Miles de estudiantes marcharon el jueves para presionar por cambios estructurales en la educación, mientras los dirigentes universitarios seguían reunidos para decidir si aceptan una propuesta de diálogo del gobierno, que busca concluir con cuatro meses de movilizaciones.

Camila Vallejo, vocera de los universitarios de las 25 universidades estatales chilenas anticipó un rechazo al cronograma de trabajo entregado por el gobierno porque, según dijo, busca lanzarlos a una piscina sin agua al no considerar temas vitales como el fin del lucro y la gratuidad de la enseñanza.

Los jóvenes reclaman educación igualitaria, de calidad y gratuita y el fin del lucro en las universidades privadas que reciben aportes estatales. Los secundarios también demandan la administración estatal y no municipal de sus escuelas. Los docentes se sumaron a las protestas, aunque los maestros no están movilizados.

"Nos están invitando a lanzarnos a una piscina que no tiene agua", declaró la vocera a radio Universidad de Chile. Agregó que el gobierno no les ofreció nada nuevo.

Entretanto, centenares de secundarios intentaron marchar, sin permiso, por la principal arteria capitalina, pero fueron dispersados por la policía que los desvió por calles interiores donde los adolescentes intentaron obstruir el tránsito con bloques de cemento y otros elementos.

Al atardecer volvieron a reunirse y fueron reprimidos con chorros de agua y gases lacrimógenos por la policía, que detuvo a una veintena.

En ciudades de interior, como Concepción y Valparaíso, miles de universitarios marcharon aunque no tan festivamente como en movilizaciones anteriores, en respuesta de un llamado a paro de la máxima dirigencia estudiantil.

Inicialmente, Vallejo llamó a suspender el paro por la conmoción, que perdura, causada por un accidente aéreo en el que murió el animador más popular de la televisión local, Felipe Camiroaga, pero se impusieron los dirigentes más radicalizados y se mantuvo la convocatoria.

Presionado por las movilizaciones, el presidente Sebastián Piñera recibió el sábado a los dirigentes estudiantiles, rectores y maestros y les ofreció instalar tres mesas de negociación para debatir durante septiembre las exigencias del sector.
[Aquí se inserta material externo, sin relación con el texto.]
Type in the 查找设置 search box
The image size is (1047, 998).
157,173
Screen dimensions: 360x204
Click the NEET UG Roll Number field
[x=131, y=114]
"La intención del gobierno es llamarnos a una mesa de trabajo para legitimarse como los que van a resolver el conflicto, pero postergando los temas que realmente son estructurales para el final, para que la mesa no llegue a acuerdo y quedemos validando un espacio que no va a ser conducente", dijo Vallejo desde Talca, 260 kilómetros al sur de Santiago.

Luego de firmar un proyecto de ley sobre la violencia en las escuelas, Piñera se refirió a la situación.

"Si algunos se quieren restar, lo lamentamos, pero nuestro gobierno no va a renunciar a ese compromiso que tiene con mejorar la calidad de la educación y va a seguir dialogando con los que quieran dialogar de buena voluntad", dijo.

Sobre los miles de estudiantes que arriesgan el semestre universitario o el año escolar por inasistencia, Piñera los llamó a regresar a los estudios pero agregó que "no podemos obligar a nadie a asistir a las escuelas ni a estudiar".

Los rectores advirtieron a los universitarios que de no cerrarse el semestre el 7 de octubre, los alumnos no podrán postular a los onerosos préstamos universitarios.

Piñera dijo que de los 250.000 secundarios en paro o cuyas escuelas están ocupadas, 100.000 aún no se inscriben en un programa alternativo para asistir a clases o rendir exámenes libres, cuyo plazo vence en 48 horas.